“A free, really high quality photo-essay magazine. Fabulous!”Stephen Fry. British actor, writer and film maker
by Judith Fox
In 2001, three years after my husband, Edmund Ackell, was diagnosed with Alzheimer’s, I started the photography series that evolved into the book I Still Do: Loving and Living with Alzheimer’s. The work would eventually be shown in gallery and museum exhibitions around the world.The intimate photographs of my husband are a celebration of the older male as a beautiful, sensual and desirable figure; they are also a tribute to a dignified man as he fought a horrific disease with grace and humor. Over time, I saw this body of work as an opportunity to create change through art; by putting Ed’s face in front of the statistics, I Still Do increases awareness—on a visceral and emotional level—of the impact of Alzheimer’s on the sufferer and the caregiver. The images and text deal with love, commitment, trust, aging, mortality and hope.
I Still Do was published by PowerHouse Books in 2009 and was selected as one of photo-eye Magazine’s best photography books of 2009.
These are some of the things my husband used to do: fly a plan, perform surgery…head a university and medical centers…hit four holes-in-one…These are some of the things my husband can’t do anymore: find his way to and from an unfamiliar bathroom, work the coffee maker…or remember something I told him two minutes ago.
For several years, Ed didn’t want people to know he had Alzheimer’s. He wanted to be treated with respect and he didn’t want people to think he was “crazy.”There are many incorrect assumptions about the disease—some held by the people who have it.
….When he’s concentrating on golf, he’s not thinking about Alzheimer’s.
…I didn’t tell Ed how sick he was because he didn’t want to know. And I’ll continue to follow his lead. I’ll try not to tell him more than he wants to know. Or less.
I got our cat, Honey, thinking she would be good for Ed. We’re both madly in love with her, but she and Ed have a special bond.
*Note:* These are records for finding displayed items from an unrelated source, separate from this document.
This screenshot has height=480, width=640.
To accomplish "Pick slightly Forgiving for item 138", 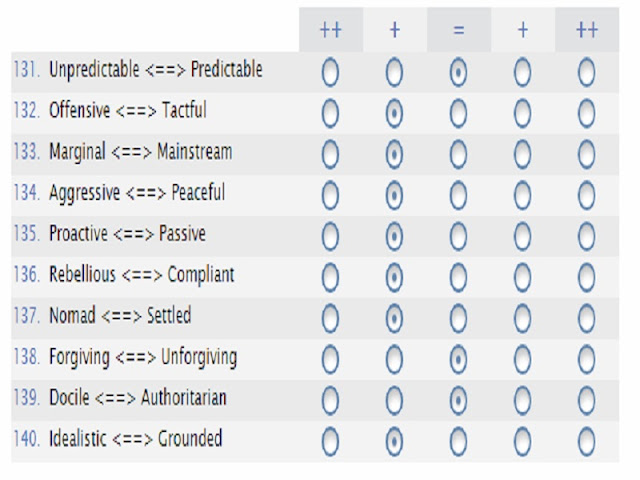I will pyautogui.click(x=394, y=360).
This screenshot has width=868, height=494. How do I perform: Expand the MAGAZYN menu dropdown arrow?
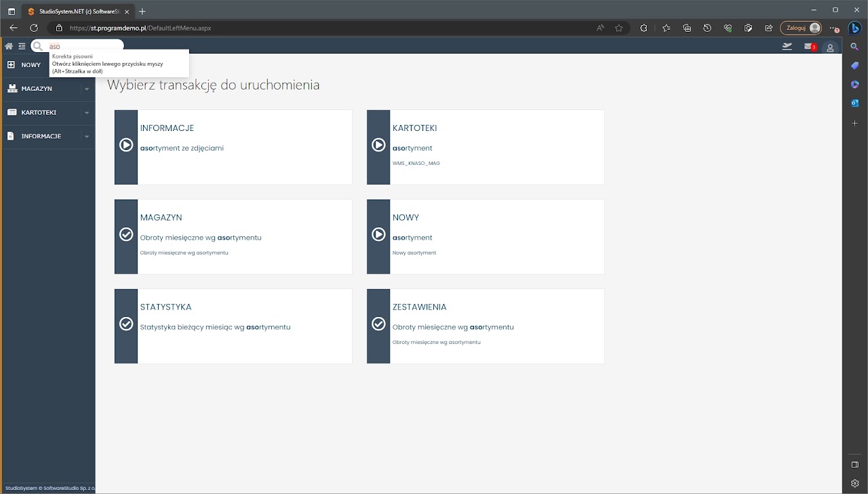tap(87, 89)
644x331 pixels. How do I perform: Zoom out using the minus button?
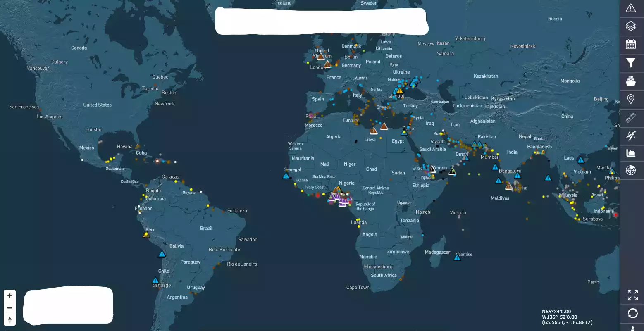[x=9, y=307]
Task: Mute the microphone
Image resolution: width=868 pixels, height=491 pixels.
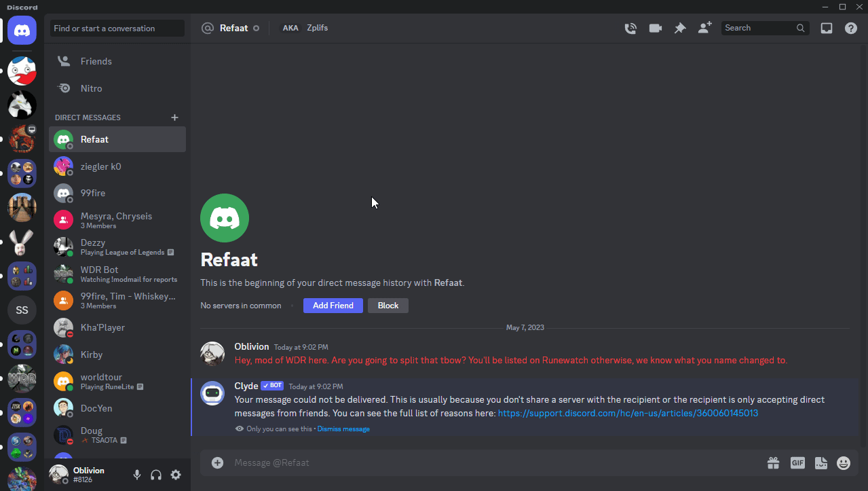Action: 137,475
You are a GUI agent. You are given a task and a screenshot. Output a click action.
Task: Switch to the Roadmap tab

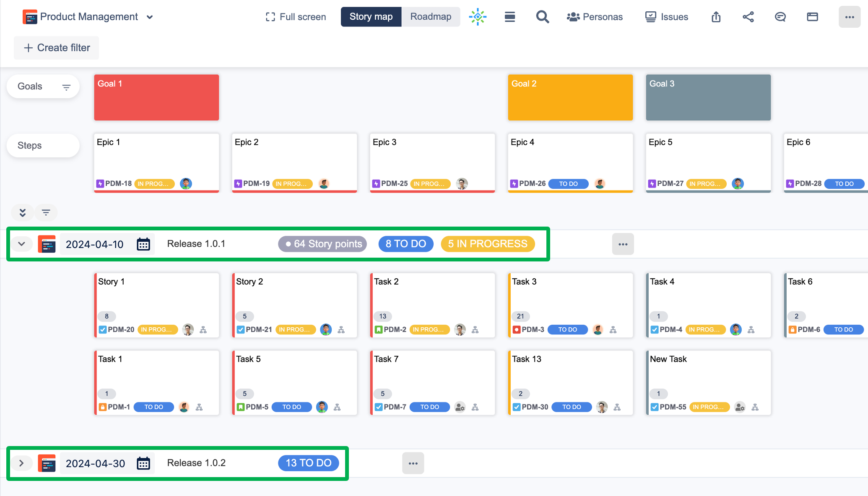pos(431,17)
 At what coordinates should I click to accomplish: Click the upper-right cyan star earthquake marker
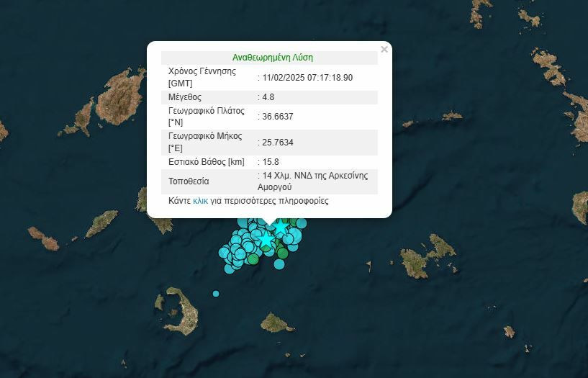(x=280, y=228)
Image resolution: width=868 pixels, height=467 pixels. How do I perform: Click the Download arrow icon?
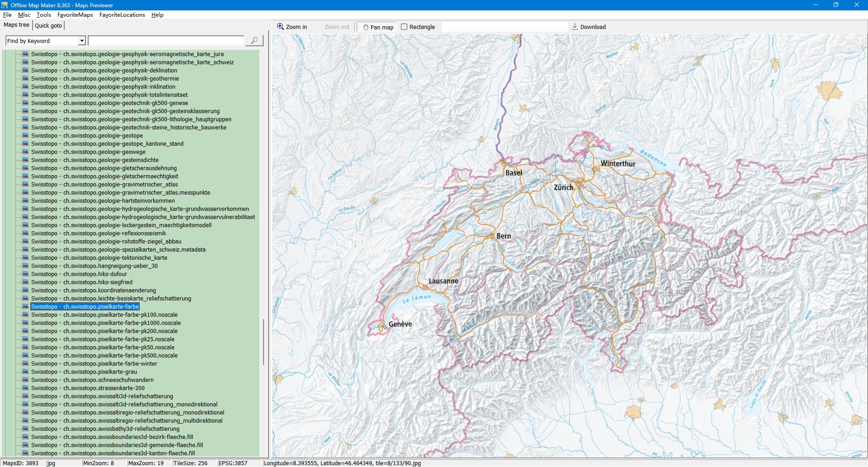pyautogui.click(x=575, y=27)
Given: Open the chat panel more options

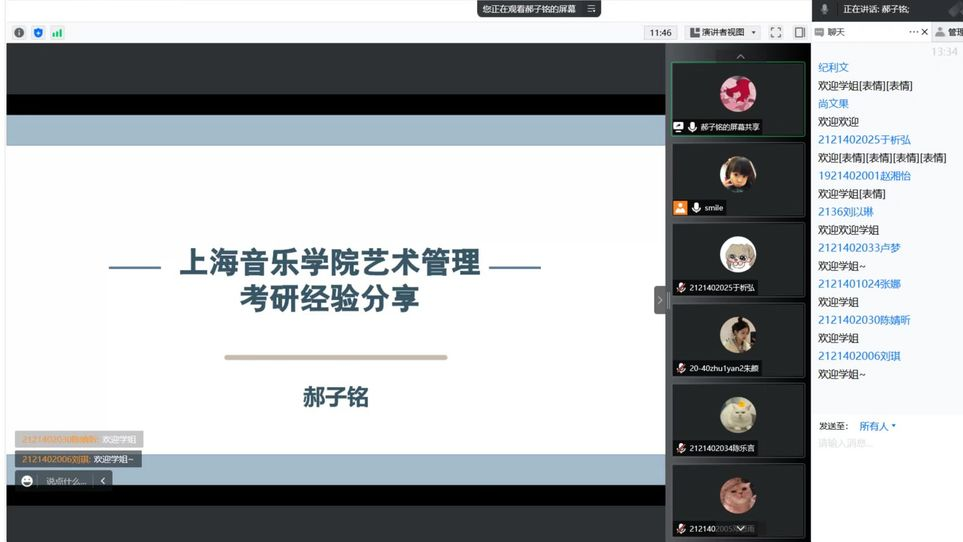Looking at the screenshot, I should [912, 32].
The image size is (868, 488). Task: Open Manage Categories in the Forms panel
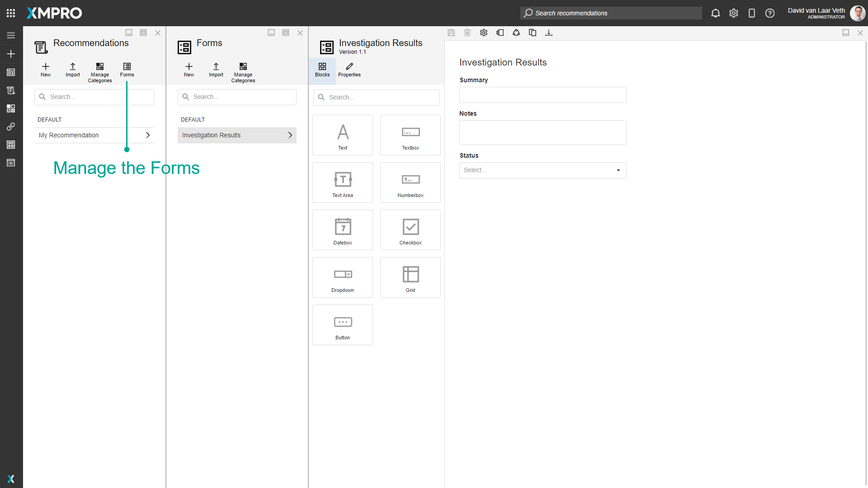click(x=243, y=72)
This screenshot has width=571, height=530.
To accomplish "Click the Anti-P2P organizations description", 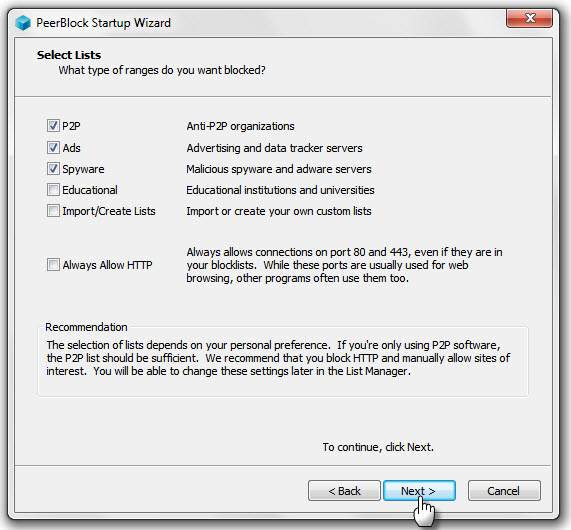I will [240, 126].
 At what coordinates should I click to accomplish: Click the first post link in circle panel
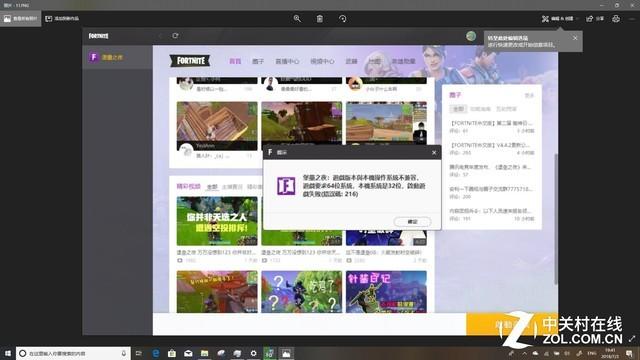[491, 123]
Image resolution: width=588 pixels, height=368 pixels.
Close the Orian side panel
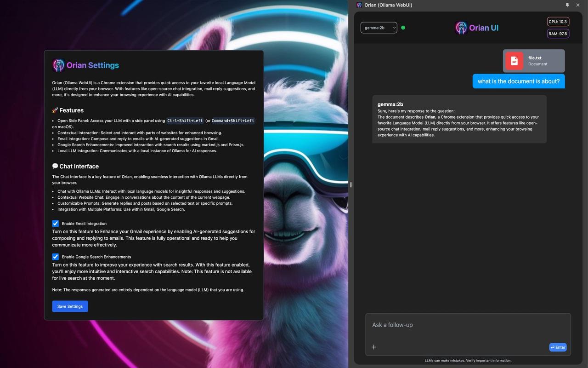pyautogui.click(x=578, y=5)
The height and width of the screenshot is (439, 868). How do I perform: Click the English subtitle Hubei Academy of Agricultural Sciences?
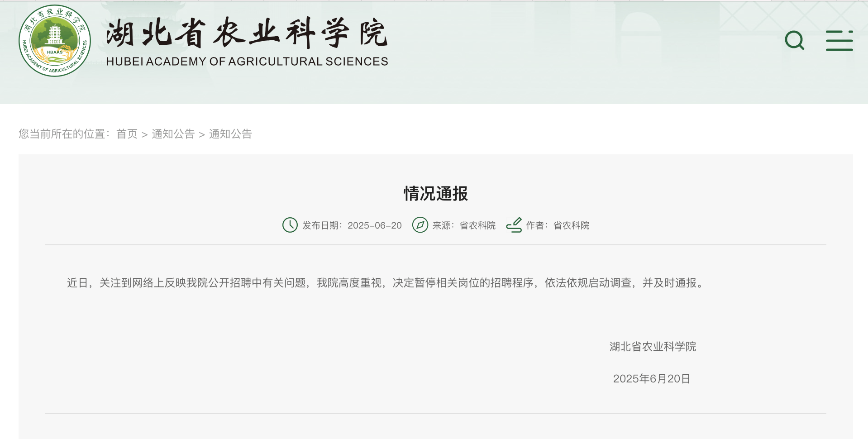(248, 61)
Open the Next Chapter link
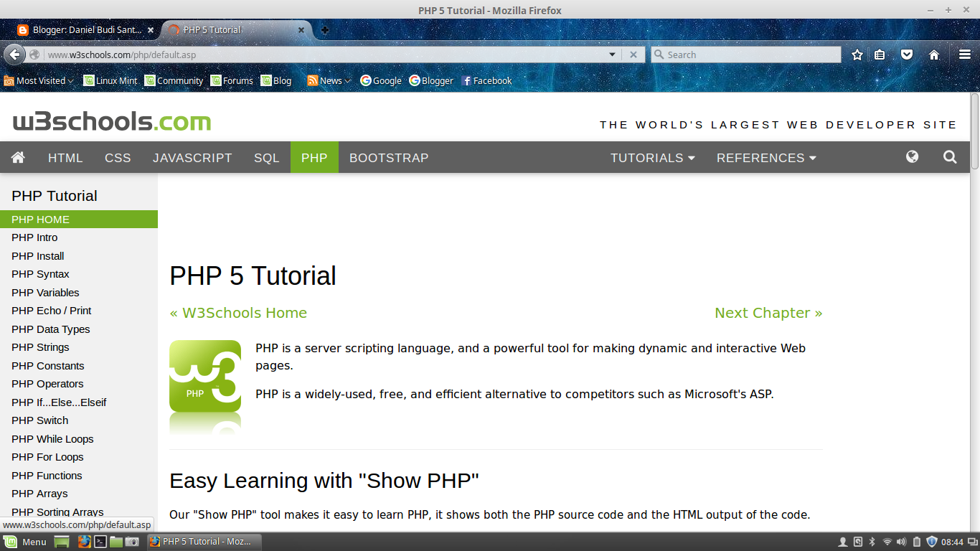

I told Ed that some of the photographs I took of him saw straight through to his soul and asked if he minded being that exposed. He said, “No. You can show my soul; just don’t show my penis.” So that’s our agreement.
Alzheimer’s is a disease that affects entire families. Some join togetherto support the patient and care partner. Some uncouple and fall apart. All are tested.
Ed is working very hard to fight his disease. He attempts to ground himself. He tries to figure out where he is and goes from room to room in our home, looking for the familiar.
Alzheimer’s is not without the occasional gift: most patients keep their humor and wit even as the disease progresses. Laughter allows Ed to feel normal and it deflects attention away from the fact that he might not be able to answer the question…
Alzheimer’s taunts and jeers. Yanks our chains. Unveils the person we married and then replaces him with someone who doesn’t know our name.How are we supposed to deal with that?
Why do family caregivers do what we do? Is it an instinct to protect? A willingness to sacrifice for someone we love? Is it responsibility? Guilt? Lack of options?Or is it, perhaps, an understanding that we can do no less and the hope that someone else would do no less for us?
Our stories ground us. We select them, we edit them, and we tell them to others in order to explain ourselves. Ed is losing his story.
Ed and I enjoy the moments. But I’m in charge of storing and sharing the memories.
What Ed wants most is friends, buddies, the kind of men who used to gather around him when he was president of a university and a hero on the golf course. What he wants is to sit over a beer with these men after a game of golf and talk about politics, business and sports. He wants his old life back.
Sometimes Ed doesn’t remember that we’re married. Which is something I can deal with.He never forgets that he loves me and that I love him. Which is preferable to remembering that we’re married and forgetting that we love each other.